Subgraph definition in GraphQL - Time & Space Complexity
When defining a subgraph in GraphQL, it is important to understand how the size of the data affects the work done.
We want to know how the time to process a subgraph grows as the data grows.
Analyze the time complexity of the following subgraph definition.
type Product @key(fields: "id") {
id: ID!
name: String
reviews: [Review]
}
type Review {
id: ID!
content: String
product: Product
}
This defines a subgraph with products and their reviews linked together.
Look for repeated data fetching or linking steps.
- Primary operation: Fetching each product and then fetching its list of reviews.
- How many times: For each product, the reviews are fetched, so the operation repeats for every product.
As the number of products and reviews grows, the total work grows too.
| Input Size (n products) | Approx.
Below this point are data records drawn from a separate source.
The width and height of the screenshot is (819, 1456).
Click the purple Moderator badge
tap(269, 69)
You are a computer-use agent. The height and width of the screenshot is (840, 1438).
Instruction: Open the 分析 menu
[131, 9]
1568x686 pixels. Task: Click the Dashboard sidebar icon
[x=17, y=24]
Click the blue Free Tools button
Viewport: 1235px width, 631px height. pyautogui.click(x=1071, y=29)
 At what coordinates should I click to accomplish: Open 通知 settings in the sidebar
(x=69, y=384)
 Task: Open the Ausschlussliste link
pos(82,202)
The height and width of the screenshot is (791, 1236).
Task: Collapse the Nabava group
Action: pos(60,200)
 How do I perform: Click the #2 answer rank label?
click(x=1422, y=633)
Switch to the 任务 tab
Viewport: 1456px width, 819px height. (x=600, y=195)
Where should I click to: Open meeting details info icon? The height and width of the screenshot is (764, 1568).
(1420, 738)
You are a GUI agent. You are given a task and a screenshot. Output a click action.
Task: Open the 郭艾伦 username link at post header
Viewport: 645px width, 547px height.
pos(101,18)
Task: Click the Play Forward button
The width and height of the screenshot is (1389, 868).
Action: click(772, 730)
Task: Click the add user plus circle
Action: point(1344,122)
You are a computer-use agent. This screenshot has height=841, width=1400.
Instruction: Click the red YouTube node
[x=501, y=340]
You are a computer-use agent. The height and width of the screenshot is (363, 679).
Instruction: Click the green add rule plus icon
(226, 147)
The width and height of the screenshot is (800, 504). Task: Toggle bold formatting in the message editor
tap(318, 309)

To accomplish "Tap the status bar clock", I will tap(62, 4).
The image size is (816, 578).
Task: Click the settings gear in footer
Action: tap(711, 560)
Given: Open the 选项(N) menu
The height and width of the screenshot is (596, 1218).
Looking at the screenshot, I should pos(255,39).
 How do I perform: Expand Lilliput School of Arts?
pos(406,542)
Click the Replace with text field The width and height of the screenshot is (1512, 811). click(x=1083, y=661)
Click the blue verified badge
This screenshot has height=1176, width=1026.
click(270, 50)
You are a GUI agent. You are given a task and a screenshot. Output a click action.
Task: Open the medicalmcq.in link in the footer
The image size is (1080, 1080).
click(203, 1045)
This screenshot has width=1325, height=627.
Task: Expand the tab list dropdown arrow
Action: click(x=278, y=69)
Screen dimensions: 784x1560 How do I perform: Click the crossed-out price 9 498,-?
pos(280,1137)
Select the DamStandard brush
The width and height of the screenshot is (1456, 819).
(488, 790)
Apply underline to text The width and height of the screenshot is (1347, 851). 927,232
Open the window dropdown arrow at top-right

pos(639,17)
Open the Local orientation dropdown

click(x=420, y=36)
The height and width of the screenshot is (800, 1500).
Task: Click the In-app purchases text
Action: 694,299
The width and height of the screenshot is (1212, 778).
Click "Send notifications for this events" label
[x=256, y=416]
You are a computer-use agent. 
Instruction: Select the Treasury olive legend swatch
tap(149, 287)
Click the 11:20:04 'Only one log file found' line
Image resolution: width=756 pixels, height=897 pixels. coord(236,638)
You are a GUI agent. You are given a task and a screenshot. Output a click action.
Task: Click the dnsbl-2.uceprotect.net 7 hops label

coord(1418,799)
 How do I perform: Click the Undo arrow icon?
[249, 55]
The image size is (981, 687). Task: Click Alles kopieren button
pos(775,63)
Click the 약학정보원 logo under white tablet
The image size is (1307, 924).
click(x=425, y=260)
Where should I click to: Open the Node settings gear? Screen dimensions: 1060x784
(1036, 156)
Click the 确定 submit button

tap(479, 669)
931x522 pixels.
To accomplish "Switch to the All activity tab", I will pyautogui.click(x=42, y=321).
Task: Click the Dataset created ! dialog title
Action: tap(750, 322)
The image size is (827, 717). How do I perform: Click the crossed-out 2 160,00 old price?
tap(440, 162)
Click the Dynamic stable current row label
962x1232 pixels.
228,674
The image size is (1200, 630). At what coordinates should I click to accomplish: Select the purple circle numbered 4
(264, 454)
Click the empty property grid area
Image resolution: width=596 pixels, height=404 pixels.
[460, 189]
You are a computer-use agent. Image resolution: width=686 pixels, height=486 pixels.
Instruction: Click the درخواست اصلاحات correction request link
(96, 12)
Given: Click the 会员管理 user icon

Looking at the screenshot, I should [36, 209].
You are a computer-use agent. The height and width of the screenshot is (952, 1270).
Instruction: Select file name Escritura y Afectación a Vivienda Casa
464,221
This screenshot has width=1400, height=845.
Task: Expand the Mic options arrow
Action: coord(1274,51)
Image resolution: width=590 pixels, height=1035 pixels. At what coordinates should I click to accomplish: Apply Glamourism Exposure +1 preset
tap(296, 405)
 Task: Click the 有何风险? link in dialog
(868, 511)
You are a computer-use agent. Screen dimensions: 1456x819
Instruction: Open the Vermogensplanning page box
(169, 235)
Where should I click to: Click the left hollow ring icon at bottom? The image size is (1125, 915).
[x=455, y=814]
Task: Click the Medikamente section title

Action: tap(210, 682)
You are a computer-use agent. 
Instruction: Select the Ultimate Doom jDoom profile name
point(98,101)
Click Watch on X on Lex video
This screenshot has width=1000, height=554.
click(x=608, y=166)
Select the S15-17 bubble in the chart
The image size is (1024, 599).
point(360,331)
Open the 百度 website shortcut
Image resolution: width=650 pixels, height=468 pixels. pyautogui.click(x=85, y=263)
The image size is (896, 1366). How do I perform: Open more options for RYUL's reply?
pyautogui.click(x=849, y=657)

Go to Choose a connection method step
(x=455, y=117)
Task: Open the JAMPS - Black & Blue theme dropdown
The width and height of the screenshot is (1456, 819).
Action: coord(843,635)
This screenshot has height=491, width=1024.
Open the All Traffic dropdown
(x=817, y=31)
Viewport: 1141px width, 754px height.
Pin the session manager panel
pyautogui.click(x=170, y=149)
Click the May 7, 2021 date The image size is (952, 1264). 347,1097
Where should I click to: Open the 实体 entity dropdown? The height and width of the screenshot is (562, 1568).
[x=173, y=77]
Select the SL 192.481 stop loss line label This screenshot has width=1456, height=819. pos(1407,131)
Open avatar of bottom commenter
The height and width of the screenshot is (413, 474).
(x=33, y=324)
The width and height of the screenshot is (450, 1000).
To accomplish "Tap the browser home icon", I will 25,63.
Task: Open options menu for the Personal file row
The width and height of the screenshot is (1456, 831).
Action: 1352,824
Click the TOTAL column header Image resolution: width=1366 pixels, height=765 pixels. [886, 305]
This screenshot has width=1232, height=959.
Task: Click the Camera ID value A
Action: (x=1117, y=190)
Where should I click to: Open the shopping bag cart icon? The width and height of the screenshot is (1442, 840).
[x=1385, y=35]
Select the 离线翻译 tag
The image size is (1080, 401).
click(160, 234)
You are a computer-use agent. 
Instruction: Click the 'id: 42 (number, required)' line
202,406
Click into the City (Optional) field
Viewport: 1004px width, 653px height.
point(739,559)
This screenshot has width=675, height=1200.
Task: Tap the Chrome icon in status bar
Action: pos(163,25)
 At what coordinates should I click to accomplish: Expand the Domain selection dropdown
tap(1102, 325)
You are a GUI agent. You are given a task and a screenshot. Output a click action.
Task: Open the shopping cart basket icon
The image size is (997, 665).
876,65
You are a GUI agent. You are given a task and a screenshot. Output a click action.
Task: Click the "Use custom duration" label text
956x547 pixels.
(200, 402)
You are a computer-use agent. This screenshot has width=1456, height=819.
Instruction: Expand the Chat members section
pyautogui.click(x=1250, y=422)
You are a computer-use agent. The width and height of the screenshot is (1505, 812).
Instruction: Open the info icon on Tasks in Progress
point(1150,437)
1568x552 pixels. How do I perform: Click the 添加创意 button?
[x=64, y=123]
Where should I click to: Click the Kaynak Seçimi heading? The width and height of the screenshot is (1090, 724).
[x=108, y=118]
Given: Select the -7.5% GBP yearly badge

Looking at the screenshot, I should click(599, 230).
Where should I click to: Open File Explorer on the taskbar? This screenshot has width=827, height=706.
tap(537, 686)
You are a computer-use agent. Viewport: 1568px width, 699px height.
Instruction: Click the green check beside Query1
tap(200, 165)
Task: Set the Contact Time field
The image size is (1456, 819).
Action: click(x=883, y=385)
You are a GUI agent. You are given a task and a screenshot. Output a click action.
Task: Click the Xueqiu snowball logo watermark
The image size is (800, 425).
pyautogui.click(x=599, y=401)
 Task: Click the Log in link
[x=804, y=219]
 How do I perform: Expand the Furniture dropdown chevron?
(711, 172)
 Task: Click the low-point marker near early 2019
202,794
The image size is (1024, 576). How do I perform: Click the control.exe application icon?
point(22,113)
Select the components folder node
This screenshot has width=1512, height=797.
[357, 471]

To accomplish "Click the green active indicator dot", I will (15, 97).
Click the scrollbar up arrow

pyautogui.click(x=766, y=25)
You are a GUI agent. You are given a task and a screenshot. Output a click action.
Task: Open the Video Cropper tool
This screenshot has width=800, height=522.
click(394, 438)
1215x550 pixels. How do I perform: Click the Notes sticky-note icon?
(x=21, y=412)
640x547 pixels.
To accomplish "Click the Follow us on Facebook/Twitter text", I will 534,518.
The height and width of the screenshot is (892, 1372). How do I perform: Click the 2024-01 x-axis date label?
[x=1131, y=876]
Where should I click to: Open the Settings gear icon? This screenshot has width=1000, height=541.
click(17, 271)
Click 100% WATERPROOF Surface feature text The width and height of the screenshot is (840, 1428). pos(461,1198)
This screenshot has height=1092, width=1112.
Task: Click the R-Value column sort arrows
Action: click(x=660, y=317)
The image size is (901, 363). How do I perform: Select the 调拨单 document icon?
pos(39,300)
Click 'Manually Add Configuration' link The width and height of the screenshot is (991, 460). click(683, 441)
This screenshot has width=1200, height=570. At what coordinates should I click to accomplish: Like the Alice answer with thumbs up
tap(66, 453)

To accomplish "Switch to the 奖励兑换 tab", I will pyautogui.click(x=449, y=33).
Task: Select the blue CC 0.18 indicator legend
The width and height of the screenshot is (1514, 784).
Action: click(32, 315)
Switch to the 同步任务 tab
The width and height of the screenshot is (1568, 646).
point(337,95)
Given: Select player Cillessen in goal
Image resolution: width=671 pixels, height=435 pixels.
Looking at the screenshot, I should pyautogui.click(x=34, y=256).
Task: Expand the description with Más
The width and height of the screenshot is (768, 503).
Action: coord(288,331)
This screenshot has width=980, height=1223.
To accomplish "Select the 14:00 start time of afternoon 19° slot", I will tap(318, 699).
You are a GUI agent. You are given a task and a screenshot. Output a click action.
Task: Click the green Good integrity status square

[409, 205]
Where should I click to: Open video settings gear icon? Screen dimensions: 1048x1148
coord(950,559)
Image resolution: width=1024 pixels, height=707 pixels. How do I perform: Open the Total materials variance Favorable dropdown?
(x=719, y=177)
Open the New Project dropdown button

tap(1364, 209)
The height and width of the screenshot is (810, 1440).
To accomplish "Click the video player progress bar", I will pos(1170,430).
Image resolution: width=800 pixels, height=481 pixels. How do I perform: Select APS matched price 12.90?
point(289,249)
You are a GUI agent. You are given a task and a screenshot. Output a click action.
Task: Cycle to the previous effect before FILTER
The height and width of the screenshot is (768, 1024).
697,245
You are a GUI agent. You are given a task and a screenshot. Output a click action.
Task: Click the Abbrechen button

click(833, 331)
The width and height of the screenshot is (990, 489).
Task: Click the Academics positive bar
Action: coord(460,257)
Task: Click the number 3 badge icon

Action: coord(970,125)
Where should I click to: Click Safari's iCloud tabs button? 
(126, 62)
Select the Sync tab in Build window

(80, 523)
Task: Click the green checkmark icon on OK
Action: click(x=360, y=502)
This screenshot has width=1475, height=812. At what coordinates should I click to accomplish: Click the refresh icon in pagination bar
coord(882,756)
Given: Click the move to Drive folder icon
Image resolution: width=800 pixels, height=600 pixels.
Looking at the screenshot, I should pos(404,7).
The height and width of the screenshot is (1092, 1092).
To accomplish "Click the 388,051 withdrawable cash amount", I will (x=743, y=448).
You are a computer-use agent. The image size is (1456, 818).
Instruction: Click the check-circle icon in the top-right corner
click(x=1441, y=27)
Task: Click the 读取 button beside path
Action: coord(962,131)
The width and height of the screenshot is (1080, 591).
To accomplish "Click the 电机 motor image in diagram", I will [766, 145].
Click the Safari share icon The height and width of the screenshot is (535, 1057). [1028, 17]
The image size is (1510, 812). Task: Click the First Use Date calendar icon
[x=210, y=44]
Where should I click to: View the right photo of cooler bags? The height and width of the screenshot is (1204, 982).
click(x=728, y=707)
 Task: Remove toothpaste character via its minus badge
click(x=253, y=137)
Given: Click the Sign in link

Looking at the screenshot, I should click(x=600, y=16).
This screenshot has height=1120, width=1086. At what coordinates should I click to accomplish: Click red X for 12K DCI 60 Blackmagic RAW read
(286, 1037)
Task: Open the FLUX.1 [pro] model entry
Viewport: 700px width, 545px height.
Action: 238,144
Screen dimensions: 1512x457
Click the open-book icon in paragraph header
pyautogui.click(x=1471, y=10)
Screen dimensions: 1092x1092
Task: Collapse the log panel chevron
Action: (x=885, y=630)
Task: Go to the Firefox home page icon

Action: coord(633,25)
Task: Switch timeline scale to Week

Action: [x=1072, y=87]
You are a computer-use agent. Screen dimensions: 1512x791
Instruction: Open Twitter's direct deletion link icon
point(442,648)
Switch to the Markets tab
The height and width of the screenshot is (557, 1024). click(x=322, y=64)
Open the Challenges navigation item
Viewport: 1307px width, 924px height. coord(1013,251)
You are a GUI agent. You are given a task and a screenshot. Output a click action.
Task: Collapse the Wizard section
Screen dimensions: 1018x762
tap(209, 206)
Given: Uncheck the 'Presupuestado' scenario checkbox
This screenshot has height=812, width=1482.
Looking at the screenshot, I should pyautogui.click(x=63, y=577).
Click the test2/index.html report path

Operations |
|---|---|
| 10 | Fetch 10 products + their reviews |
| 100 | Fetch 100 products + their reviews |
| 1000 | Fetch 1000 products + their reviews |
Pattern observation: The work grows roughly in proportion to the number of products and their reviews.
Time Complexity: O(n + m)
This means the time grows linearly with the number of products (n) plus the number of reviews (m).
[X] Wrong: "Fetching a subgraph is always constant time because it's just one query."
[OK] Correct: Even one query can fetch many items, so the time depends on how many products and reviews are included.
Understanding how subgraph definitions affect data fetching helps you explain performance in real projects.
What if the reviews field was paginated? How would that change the time complexity?